The rational design of double active sites system is vital for constructing high-efficiency iron sulfides electrocatalysts towards hydrogen evolution reaction (HER) in alkaline media. However, it remains a challenge to controllably create the high-density interface of double sites for optimal synergistic effect. Herein, we reported a simple chemical oxidation-induced surface reconfiguration strategy to obtain the interface-rich Fe3O4-FeS nanoarray supported on iron foam (Fe3O4-FeS/IF) using FeS nanosheets as precursors. The abundant Fe3O4-FeS interfaces could improve the dispersion of active sites and facilitate the electron transfer, leading to enhanced hydrogen evolution efficiency. And meanwhile, by altering the oxidation temperature, the content of S and O could be effectively controlled, further achieving the ratio optimization of Fe3O4 to FeS. Synchrotron-based X-ray absorption near-edge structure, X-ray photoelectron spectroscopy and ultraviolet photoemission spectroscopy consistently confirm the changes of electronic structure and d-band center of Fe3O4-FeS after chemical oxidation.

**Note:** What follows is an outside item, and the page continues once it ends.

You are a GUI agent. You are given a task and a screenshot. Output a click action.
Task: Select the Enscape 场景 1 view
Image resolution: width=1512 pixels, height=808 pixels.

Consequently, Fe3O4-FeS/IF exhibits excellent alkaline HER activity with a low overpotential of 120.8 mV to reach 20 mA cm−2, and remains stable ranging from 10, 20 to 50 mA cm−2 for each 20 h, respectively. Therefore, the facile and controllable chemical oxidation may be an effective strategy for designing high-density interfaces of transition metal-based sulfides towards alkaline HER.